• [Extracted material]

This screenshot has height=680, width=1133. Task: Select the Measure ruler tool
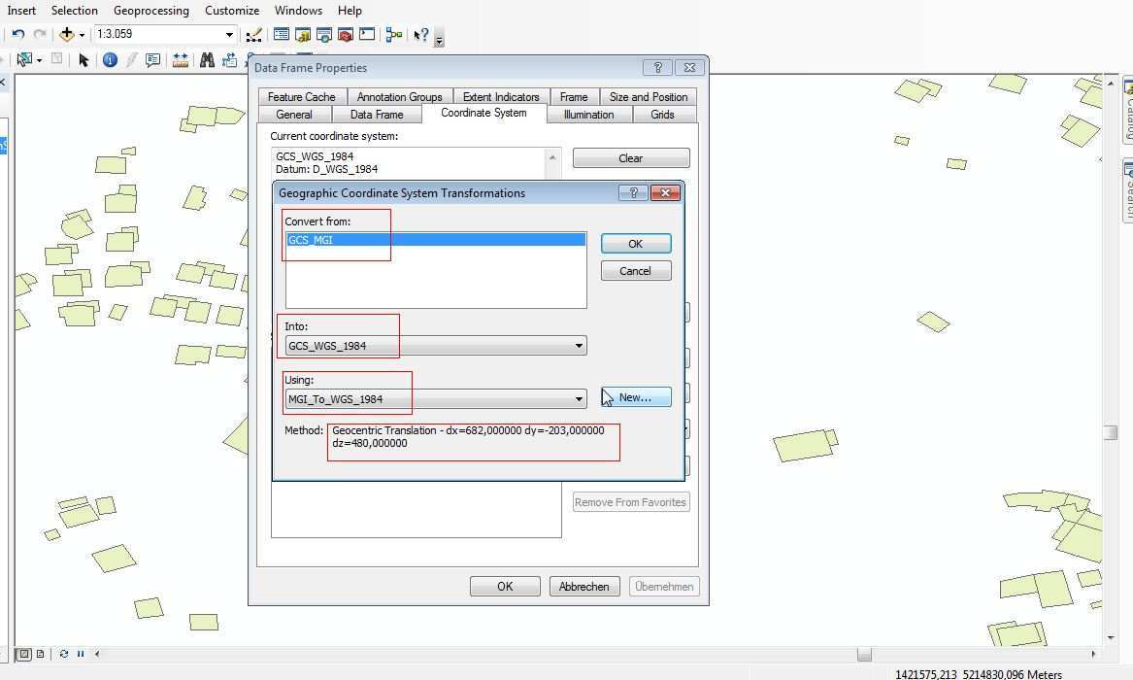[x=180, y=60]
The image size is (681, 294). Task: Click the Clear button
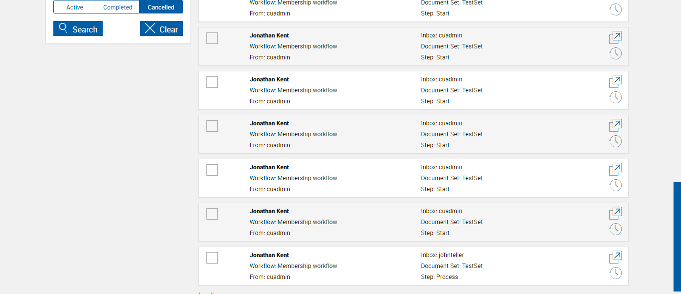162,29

...

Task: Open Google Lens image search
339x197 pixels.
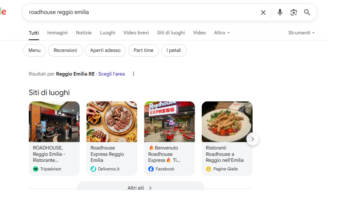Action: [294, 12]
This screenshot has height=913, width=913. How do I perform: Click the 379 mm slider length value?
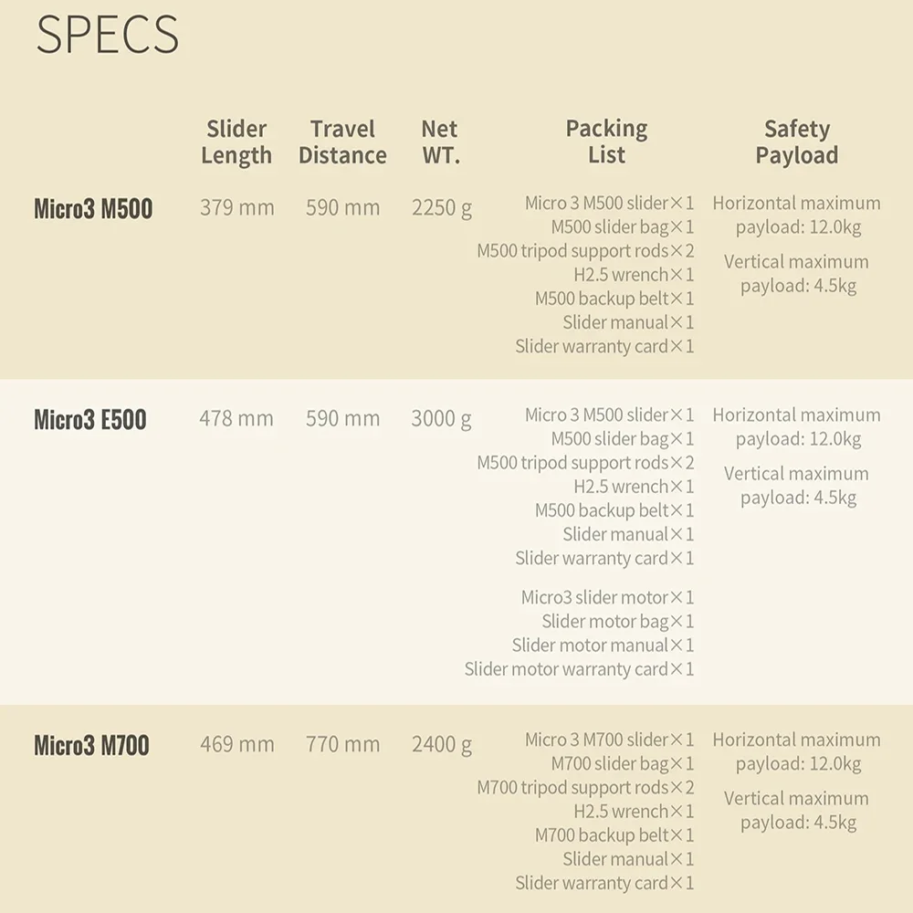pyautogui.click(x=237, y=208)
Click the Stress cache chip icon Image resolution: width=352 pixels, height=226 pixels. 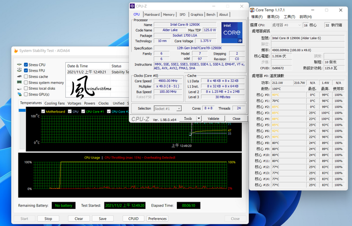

• [Work order]
Copy word for word only the lines above from the one with "This screenshot has height=913, width=913." through the one with "Click the Stress". Leave pictures out.

• [The completed task]
This screenshot has height=913, width=913. How do I perform: Click the 379 mm slider length value?
pyautogui.click(x=237, y=208)
Click the Stress cache chip icon Image resolution: width=352 pixels, height=226 pixels. 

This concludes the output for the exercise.